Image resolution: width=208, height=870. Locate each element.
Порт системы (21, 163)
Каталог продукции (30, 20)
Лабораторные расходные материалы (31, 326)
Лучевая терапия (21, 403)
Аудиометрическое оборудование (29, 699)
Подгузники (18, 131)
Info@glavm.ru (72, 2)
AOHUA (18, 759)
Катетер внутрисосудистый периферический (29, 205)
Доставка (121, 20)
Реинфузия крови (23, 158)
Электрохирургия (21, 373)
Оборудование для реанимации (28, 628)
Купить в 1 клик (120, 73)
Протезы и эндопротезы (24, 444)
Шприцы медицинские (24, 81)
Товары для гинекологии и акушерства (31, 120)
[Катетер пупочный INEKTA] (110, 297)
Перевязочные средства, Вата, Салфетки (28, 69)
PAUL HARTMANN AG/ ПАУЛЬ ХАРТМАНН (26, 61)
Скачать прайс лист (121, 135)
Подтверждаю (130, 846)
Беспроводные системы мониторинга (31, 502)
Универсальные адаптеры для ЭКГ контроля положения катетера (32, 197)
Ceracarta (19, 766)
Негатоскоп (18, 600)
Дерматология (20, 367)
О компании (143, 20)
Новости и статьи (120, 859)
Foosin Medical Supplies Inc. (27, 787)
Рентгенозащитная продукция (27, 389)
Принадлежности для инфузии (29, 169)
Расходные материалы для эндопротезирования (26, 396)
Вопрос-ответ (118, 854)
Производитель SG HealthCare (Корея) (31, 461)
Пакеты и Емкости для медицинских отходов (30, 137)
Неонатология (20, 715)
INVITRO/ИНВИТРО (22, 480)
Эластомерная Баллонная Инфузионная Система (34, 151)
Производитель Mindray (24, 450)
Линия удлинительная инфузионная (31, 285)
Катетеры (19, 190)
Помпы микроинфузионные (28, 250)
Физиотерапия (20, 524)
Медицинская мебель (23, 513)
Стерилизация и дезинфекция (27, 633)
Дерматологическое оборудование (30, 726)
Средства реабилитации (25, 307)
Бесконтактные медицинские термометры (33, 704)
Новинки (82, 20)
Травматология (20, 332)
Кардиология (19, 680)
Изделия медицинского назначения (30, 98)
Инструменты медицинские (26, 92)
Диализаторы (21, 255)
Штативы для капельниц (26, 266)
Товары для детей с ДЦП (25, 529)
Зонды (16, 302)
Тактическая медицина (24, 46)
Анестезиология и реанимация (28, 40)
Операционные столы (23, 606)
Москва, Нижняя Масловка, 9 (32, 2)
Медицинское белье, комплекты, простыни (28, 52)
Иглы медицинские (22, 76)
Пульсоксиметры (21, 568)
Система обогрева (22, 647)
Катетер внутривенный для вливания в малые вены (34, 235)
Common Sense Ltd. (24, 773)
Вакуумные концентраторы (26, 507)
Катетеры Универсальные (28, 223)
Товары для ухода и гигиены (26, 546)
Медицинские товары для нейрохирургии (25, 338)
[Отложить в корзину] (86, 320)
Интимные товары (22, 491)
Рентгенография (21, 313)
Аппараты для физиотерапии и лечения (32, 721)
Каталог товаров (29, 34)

____________

Reproduce the data above word for word, keeping every line in its original order.

▶ **SOLUTION**
Image resolution: width=208, height=870. Locate each element.
Порт системы (21, 163)
Каталог продукции (30, 20)
Лабораторные расходные материалы (31, 326)
Лучевая терапия (21, 403)
Аудиометрическое оборудование (29, 699)
Подгузники (18, 131)
Info@glavm.ru (72, 2)
AOHUA (18, 759)
Катетер внутрисосудистый периферический (29, 205)
Доставка (121, 20)
Реинфузия крови (23, 158)
Электрохирургия (21, 373)
Оборудование для реанимации (28, 628)
Купить в 1 клик (120, 73)
Протезы и эндопротезы (24, 444)
Шприцы медицинские (24, 81)
Товары для гинекологии и акушерства (31, 120)
[Катетер пупочный INEKTA] (110, 297)
Перевязочные средства, Вата, Салфетки (28, 69)
PAUL HARTMANN AG/ ПАУЛЬ ХАРТМАНН (26, 61)
Скачать прайс лист (121, 135)
Подтверждаю (130, 846)
Беспроводные системы мониторинга (31, 502)
Универсальные адаптеры для ЭКГ контроля положения катетера (32, 197)
Ceracarta (19, 766)
Негатоскоп (18, 600)
Дерматология (20, 367)
О компании (143, 20)
Новости и статьи (120, 859)
Foosin Medical Supplies Inc. (27, 787)
Рентгенозащитная продукция (27, 389)
Принадлежности для инфузии (29, 169)
Расходные материалы для эндопротезирования (26, 396)
Вопрос-ответ (118, 854)
Производитель SG HealthCare (Корея) (31, 461)
Пакеты и Емкости для медицинских отходов (30, 137)
Неонатология (20, 715)
INVITRO/ИНВИТРО (22, 480)
Эластомерная Баллонная Инфузионная Система (34, 151)
Производитель Mindray (24, 450)
Линия удлинительная инфузионная (31, 285)
Катетеры (19, 190)
Помпы микроинфузионные (28, 250)
Физиотерапия (20, 524)
Медицинская мебель (23, 513)
Стерилизация и дезинфекция (27, 633)
Дерматологическое оборудование (30, 726)
Средства реабилитации (25, 307)
Бесконтактные медицинские термометры (33, 704)
Новинки (82, 20)
Травматология (20, 332)
Кардиология (19, 680)
Изделия медицинского назначения (30, 98)
Инструменты медицинские (26, 92)
Диализаторы (21, 255)
Штативы для капельниц (26, 266)
Товары для детей с ДЦП (25, 529)
Зонды (16, 302)
Тактическая медицина (24, 46)
Анестезиология и реанимация (28, 40)
Операционные столы (23, 606)
Москва, Нижняя Масловка, 9 (32, 2)
Медицинское белье, комплекты, простыни (28, 52)
Иглы медицинские (22, 76)
Пульсоксиметры (21, 568)
Система обогрева (22, 647)
Катетер внутривенный для вливания в малые вены (34, 235)
Common Sense Ltd. (24, 773)
Вакуумные концентраторы (26, 507)
Катетеры Универсальные (28, 223)
Товары для ухода и гигиены (26, 546)
Медицинские товары для нейрохирургии (25, 338)
[Отложить в корзину] (86, 320)
Интимные товары (22, 491)
Рентгенография (21, 313)
Аппараты для физиотерапии и лечения (32, 721)
Каталог товаров (29, 34)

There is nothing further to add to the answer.